### Alıntı Metin:
Materyalist Bir İnanç

Buraya kadar incelediklerimiz, evrim teorisinin bilimsel bulgularla açıkça çelişen bir iddia olduğunu göstermektedir. Teorinin hayatın kökeni hakkındaki iddiası bilime aykırıdır, öne sürdüğü evrim mekanizmalarının hiçbir evrimleştirici etkisi yoktur ve fosiller teorinin gerektirdiği ara formların yaşamadıklarını göstermektedir. Bu durumda, elbette, evrim teorisinin bilime aykırı bir düşünce olarak bir kenara atılması gerekir. Nitekim tarih boyunca dünya merkezli evren modeli gibi pek çok düşünce, bilimin gündeminden çıkarılmıştır.
Ama evrim teorisi ısrarla bilimin gündeminde tutulmaktadır. Hatta bazı insanlar teorinin eleştirilmesini "bilime saldırı" olarak göstermeye bile çalışmaktadırlar. Peki neden?...
Bu durumun nedeni, evrim teorisinin bazı çevreler için, kendisinden asla vazgeçilemeyecek dogmatik bir inanış oluşudur. Bu çevreler, materyalist felsefeye körü körüne bağlıdırlar ve Darwinizm'i de doğaya getirilebilecek yegane materyalist açıklama olduğu için benimsemektedirler.
Bazen bunu açıkça itiraf da ederler. Harvard Üniversitesi'nden ünlü bir genetikçi ve önde gelen bir evrimci olan Richard Lewontin, "önce materyalist, sonra bilim adamı" olduğunu şöyle itiraf etmektedir:
Bizim materyalizme bir inancımız var, 'a priori' (önceden kabul edilmiş, doğru varsayılmış) bir inanç bu. Bizi dünyaya materyalist bir açıklama getirmeye zorlayan şey, bilimin yöntemleri ve kuralları değil. Aksine, materyalizme olan a priori bağlılığımız nedeniyle, dünyaya materyalist bir açıklama getiren araştırma yöntemlerini ve kavramları kurguluyoruz. Materyalizm mutlak doğru olduğuna göre de, İlahi bir açıklamanın sahneye girmesine izin veremeyiz. (Richard Lewontin, "The Demon-Haunted World", The New York Review of Books, 9 Ocak, 1997, s. 28)

### Yapılacak Çalışmalar:
A: Alıntı metne göre Richard Lewontin hangi üniversitedendir?
B: Alıntı metinde "Teorinin hayatın kökeni hakkındaki iddiası" diye başlayan cümlede evrim teorisi hakkında ileri sürülen tespitleri eksiksiz sıralayın.

### Toplanan Malzeme:
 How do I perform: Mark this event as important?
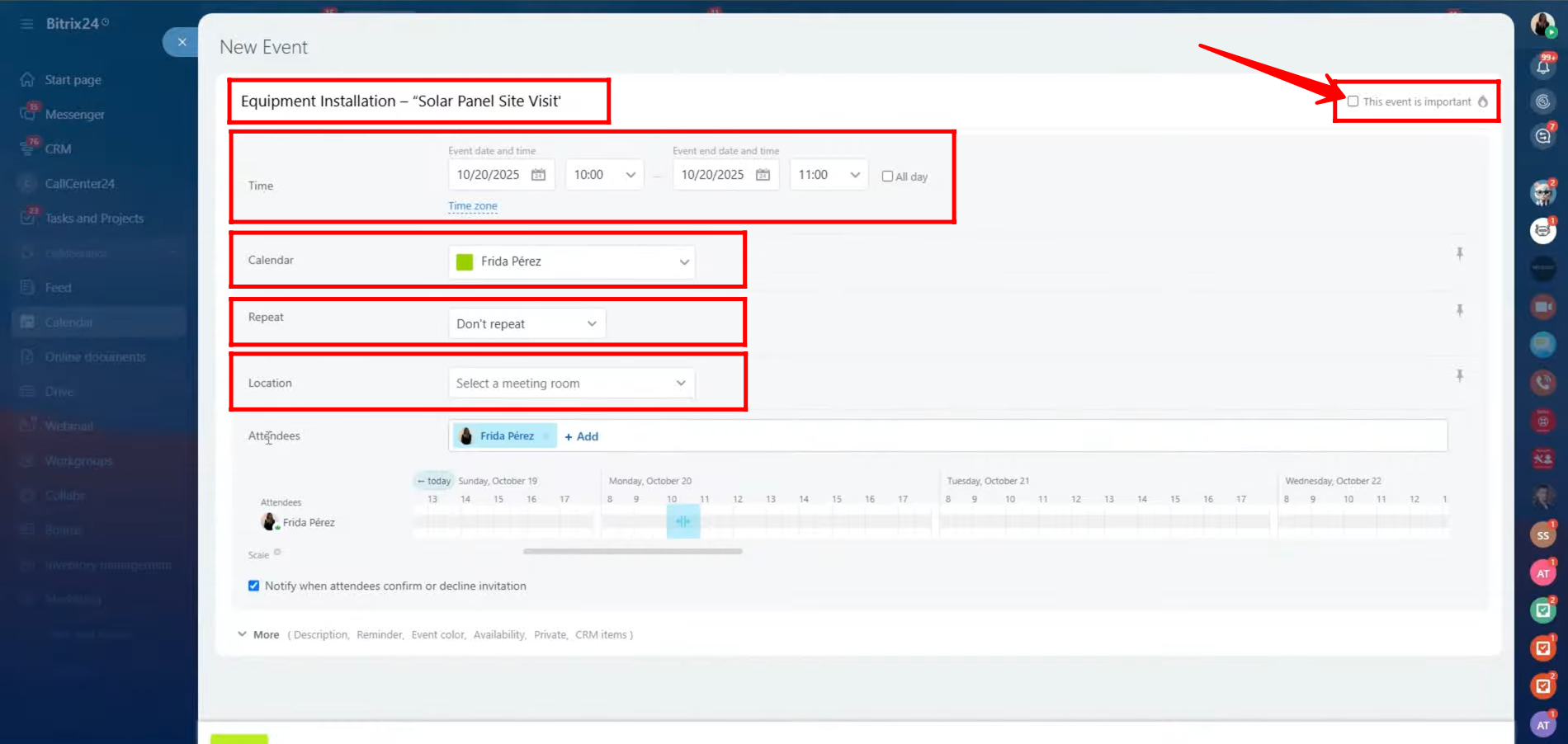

### Alıştırma Yanıtları:
A: Harvard Üniversitesi'nden.

B:
- Teorinin hayatın kökeni hakkındaki iddiası bilime aykırıdır.
- Teorinin öne sürdüğü evrim mekanizmalarının hiçbir evrimleştirici etkisi yoktur.
- Fosiller, teorinin gerektirdiği ara formların yaşamadıklarını göstermektedir.